Burma was colonized by Britain and established independence in 1948. Since then- for approx. 65 + years- the people of Burma have experienced a turbulent history of internal conflict, an unstable military regime, severe economic hardship, and human rights abuses.
For years the country has experienced ongoing political unrest, civil war, and genocide. Human rights violations and economic instability continue to force people out of Burma to seek safety in neighboring countries like Thailand and Malaysia.
BBP’s Past and Present
Dr. Cynthia Maung, fleeing from Burma’s military junta’s violent suppression of the 1988 pro-democracy movement, established a makeshift medical facility to treat the injuries and illnesses sustained by fellow refugees. Over twenty years later, Dr. Cynthia’s Mae Tao Clinic (MTC) has grown from a one-room building with only a rice cooker to sterilize instruments to a large community hospital providing healthcare to over 150,000 displaced people each year. In 1998, BBP’s Executive Director, Michael Forhan visited MTC for the first time and met with Dr. Cynthia who told him that despite their expanding medical facilities and improved capacity to provide physical care, there was no help being offered to heal the minds and hearts of her traumatized patients and community members. From this conversation, BBP was born.
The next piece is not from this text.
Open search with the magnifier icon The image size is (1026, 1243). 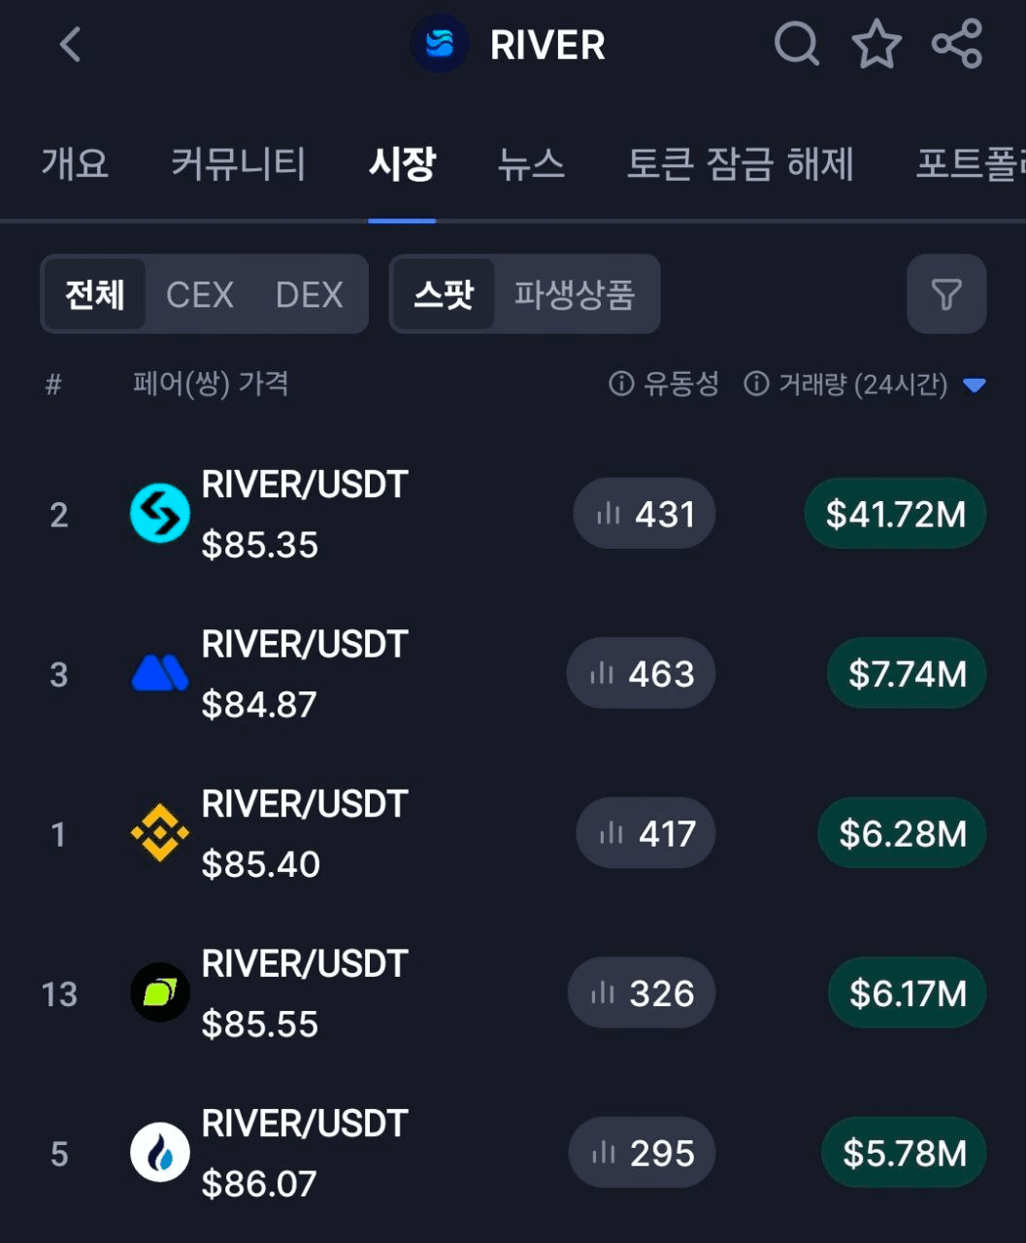tap(796, 45)

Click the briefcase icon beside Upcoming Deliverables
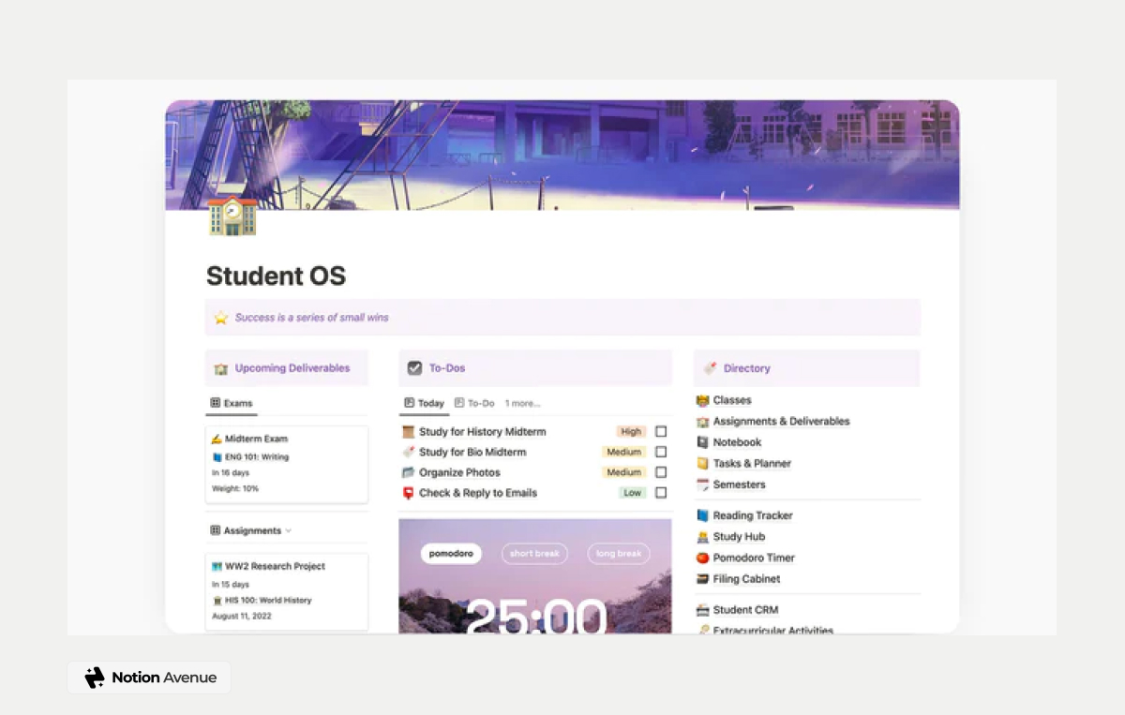(221, 367)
Our collaboration with Mae Tao Clinic continues to be dynamic and we work together to address the most current needs of the clinic and its patients. For example BBP has:
- Initiated and supported the MTC Counseling Center.
- Provided counseling skills support and training, individual and group supervision to the team of local counselors, and technical advising on program development and mental health policy.
- Facilitated the application of the Child Recreation Center (CRC) to meet the developmental and psychosocial needs of migrant children. BBP has been involved in every stage of the CRC’s creation and maintenance, from the physical construction of the building and its outdoor playgrounds, to the establishment of a daily schedule of physical and psychosocial programs, to the training of staff and providing technical advice on child protection matters.
BBP’s reputation of developing relevant tailored-made trainings expanded additional requests from other community-based organizations along the border. BBP made a commitment to create partnerships with social service agencies to provide training and workshops that enhance psychosocial functioning of refugees and migrants.
To address the trauma related to displacement, BBP began to provide play therapy to various boarding schools and homes for children in the border area.
New collaborations are developed virtually every day and continue to be created at the specific request of partnering agents.
Mae Sot and the Border
The estimated number of people who have migrated to Thailand from other Southeast Asia countries varies from 1 to 3 million people and includes migration from Laos and Cambodia as well as the biggest contributor, Burma.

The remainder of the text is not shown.